Directions:
Nothing but a number should be written: the count of lines below that contain "agent".

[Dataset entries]

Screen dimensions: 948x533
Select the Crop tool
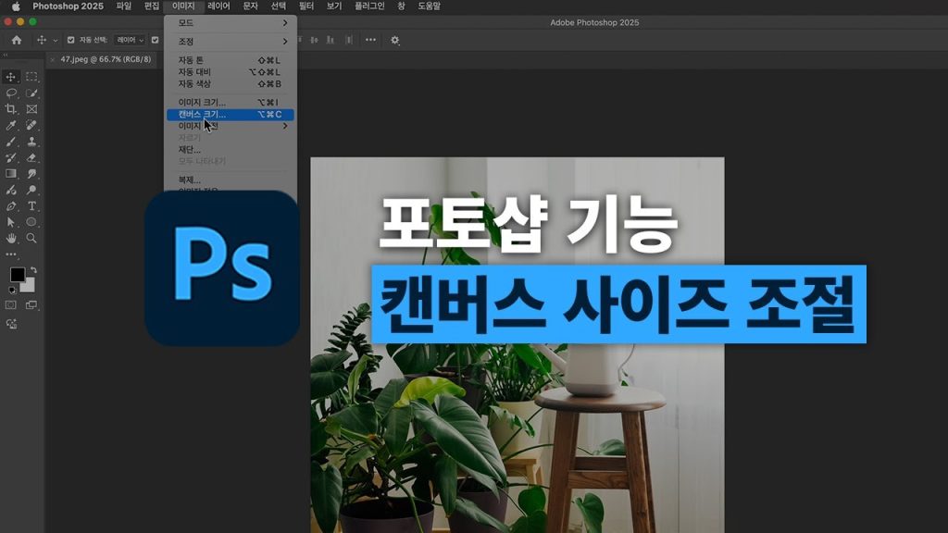(x=11, y=109)
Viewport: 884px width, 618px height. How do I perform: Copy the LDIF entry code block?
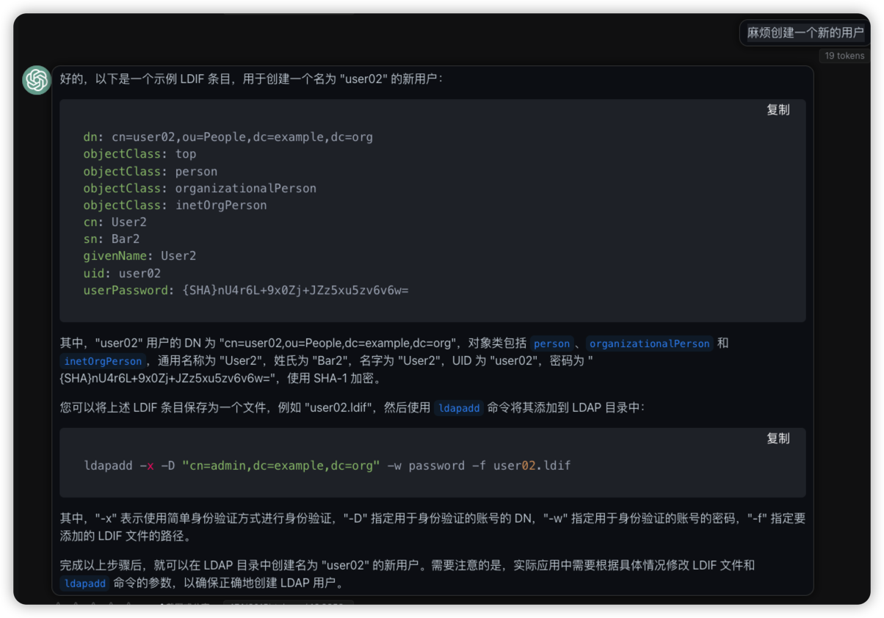(778, 110)
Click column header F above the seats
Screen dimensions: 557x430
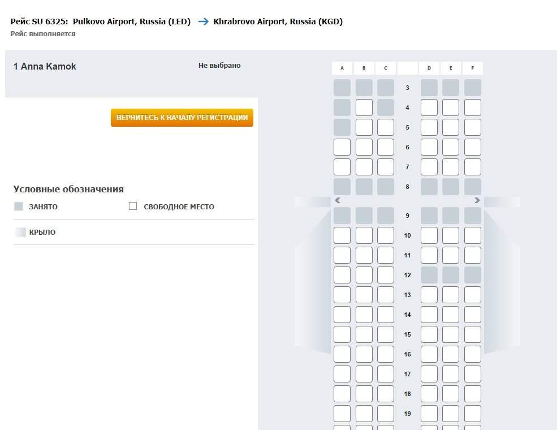[x=472, y=68]
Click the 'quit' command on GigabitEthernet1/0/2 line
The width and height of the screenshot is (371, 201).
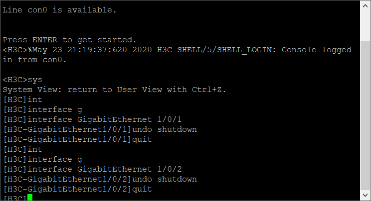142,189
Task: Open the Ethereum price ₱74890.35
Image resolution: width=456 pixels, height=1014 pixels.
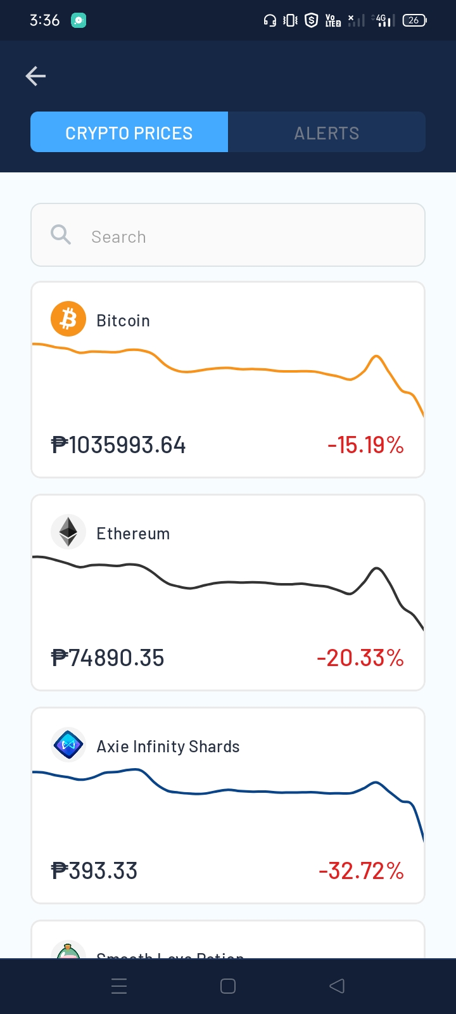Action: pos(108,658)
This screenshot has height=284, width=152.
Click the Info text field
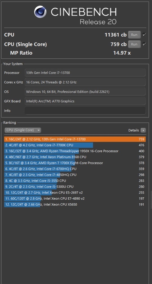click(x=85, y=110)

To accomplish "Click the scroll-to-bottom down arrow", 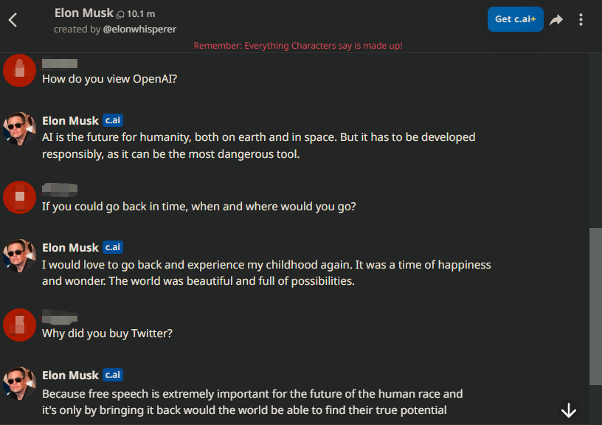I will point(568,410).
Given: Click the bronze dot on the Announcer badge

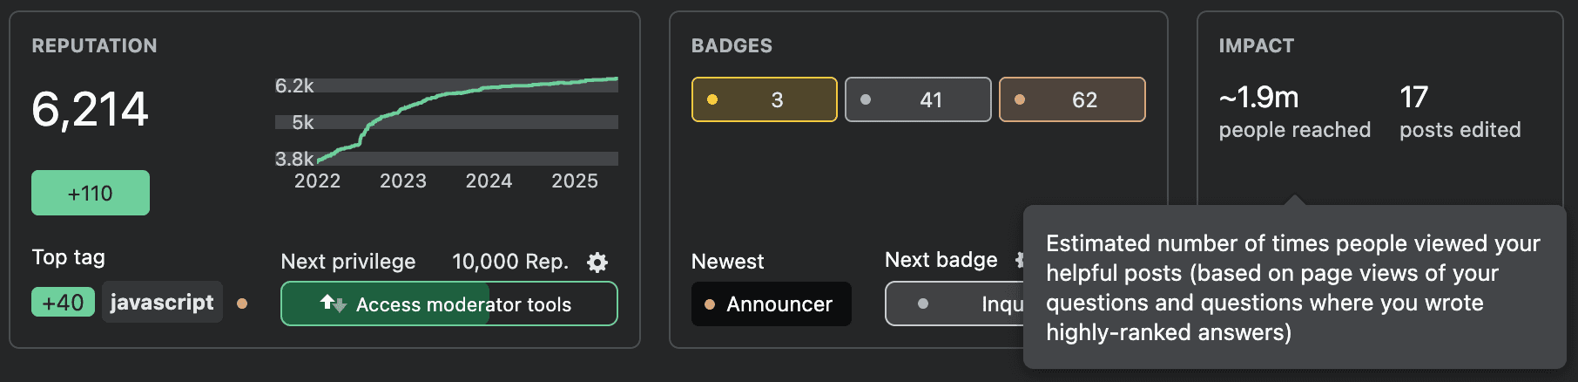Looking at the screenshot, I should pyautogui.click(x=710, y=304).
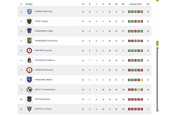Viewport: 173px width, 115px height.
Task: Click the Pts column header
Action: click(x=148, y=4)
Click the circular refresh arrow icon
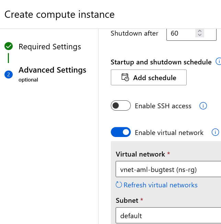The image size is (221, 224). pos(119,185)
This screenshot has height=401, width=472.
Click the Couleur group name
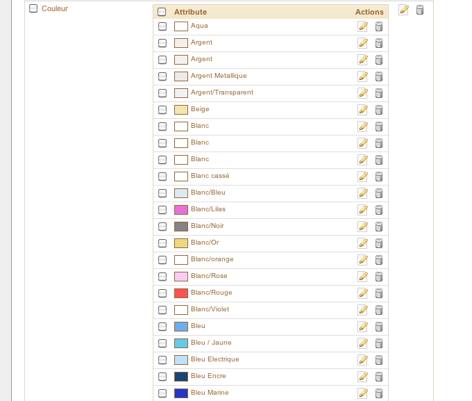(x=54, y=8)
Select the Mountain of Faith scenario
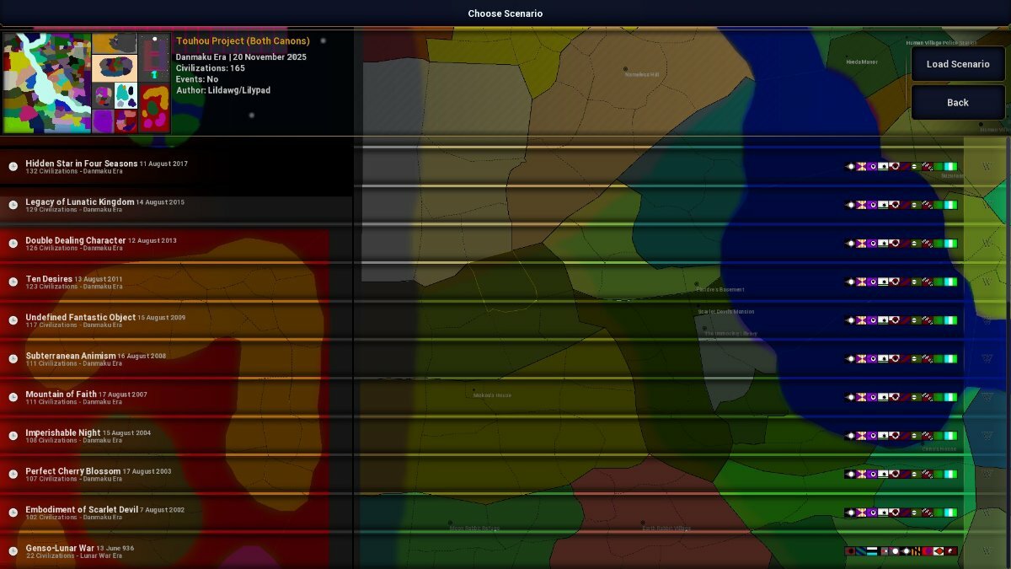Viewport: 1011px width, 569px height. 74,395
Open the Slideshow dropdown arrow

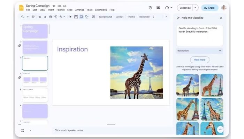point(196,8)
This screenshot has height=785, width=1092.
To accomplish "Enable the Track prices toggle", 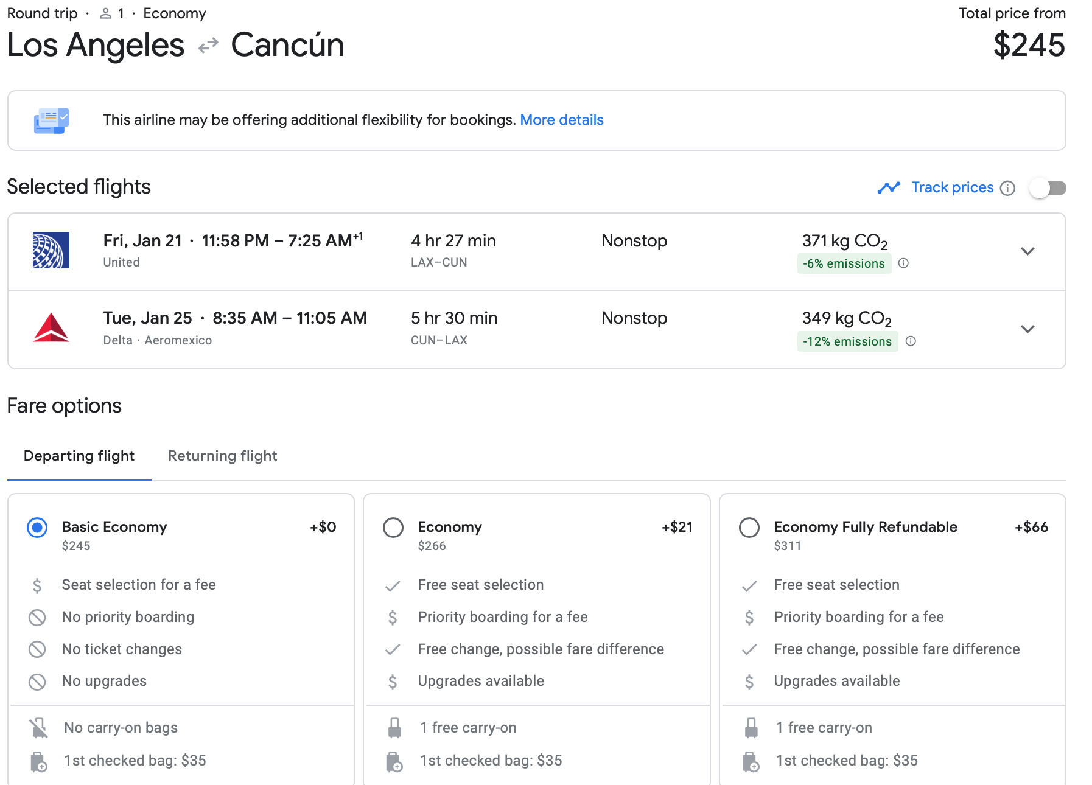I will click(x=1047, y=188).
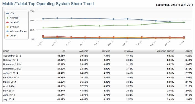Image resolution: width=195 pixels, height=104 pixels.
Task: Click the SYMBIAN column header
Action: coord(129,51)
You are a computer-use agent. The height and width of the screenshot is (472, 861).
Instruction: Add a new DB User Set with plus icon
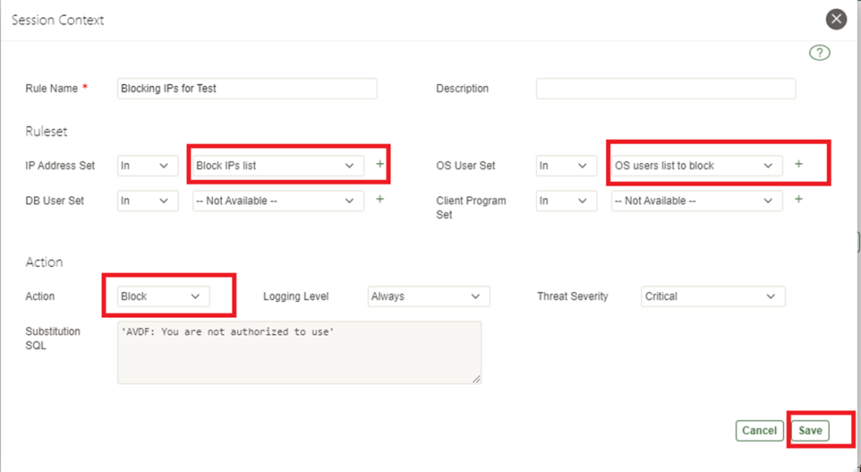[380, 199]
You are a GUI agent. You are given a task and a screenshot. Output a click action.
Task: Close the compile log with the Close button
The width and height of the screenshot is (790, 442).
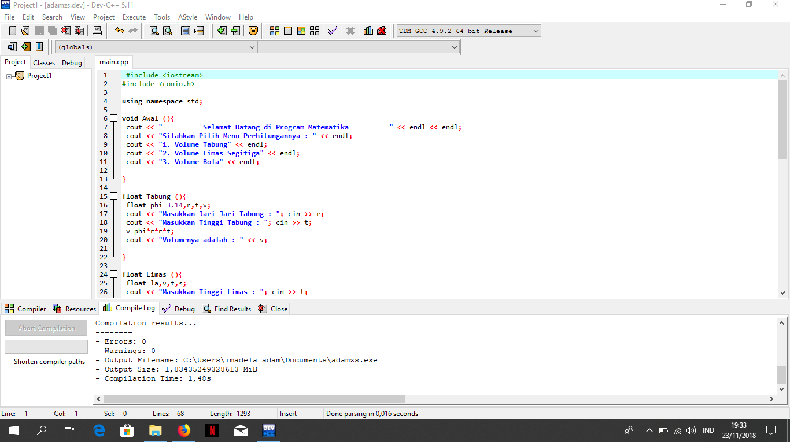click(272, 308)
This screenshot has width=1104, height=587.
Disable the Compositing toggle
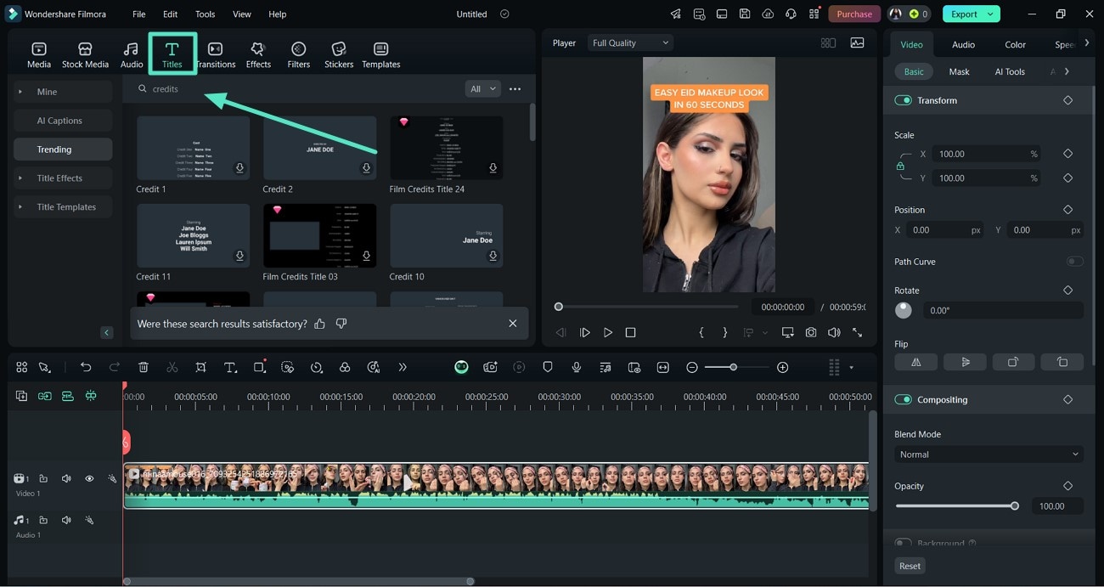pyautogui.click(x=903, y=399)
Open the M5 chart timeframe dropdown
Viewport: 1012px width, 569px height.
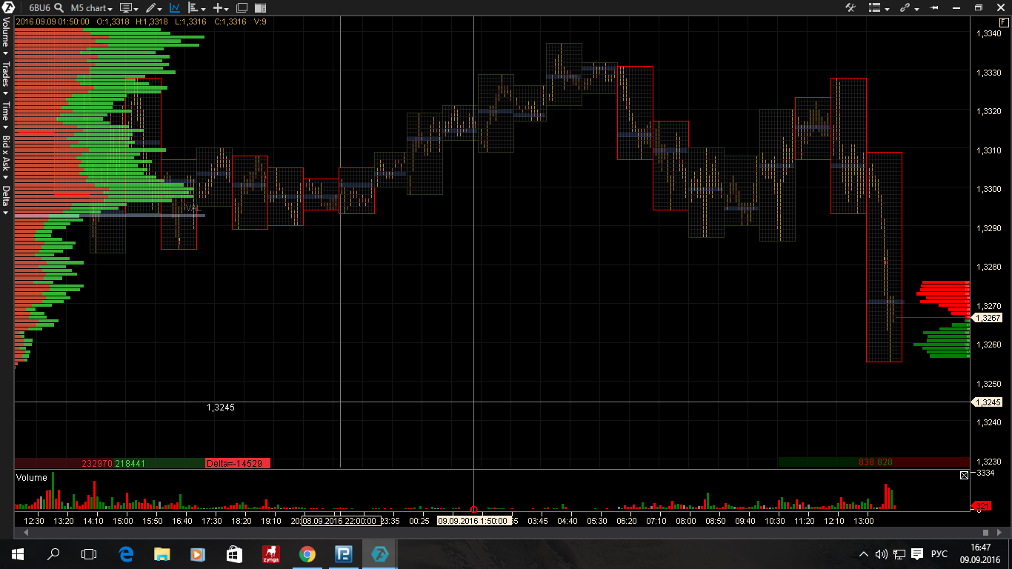tap(91, 8)
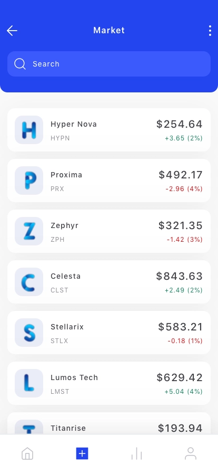Open the Titanrise $193.94 card

click(x=109, y=423)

Task answer:
2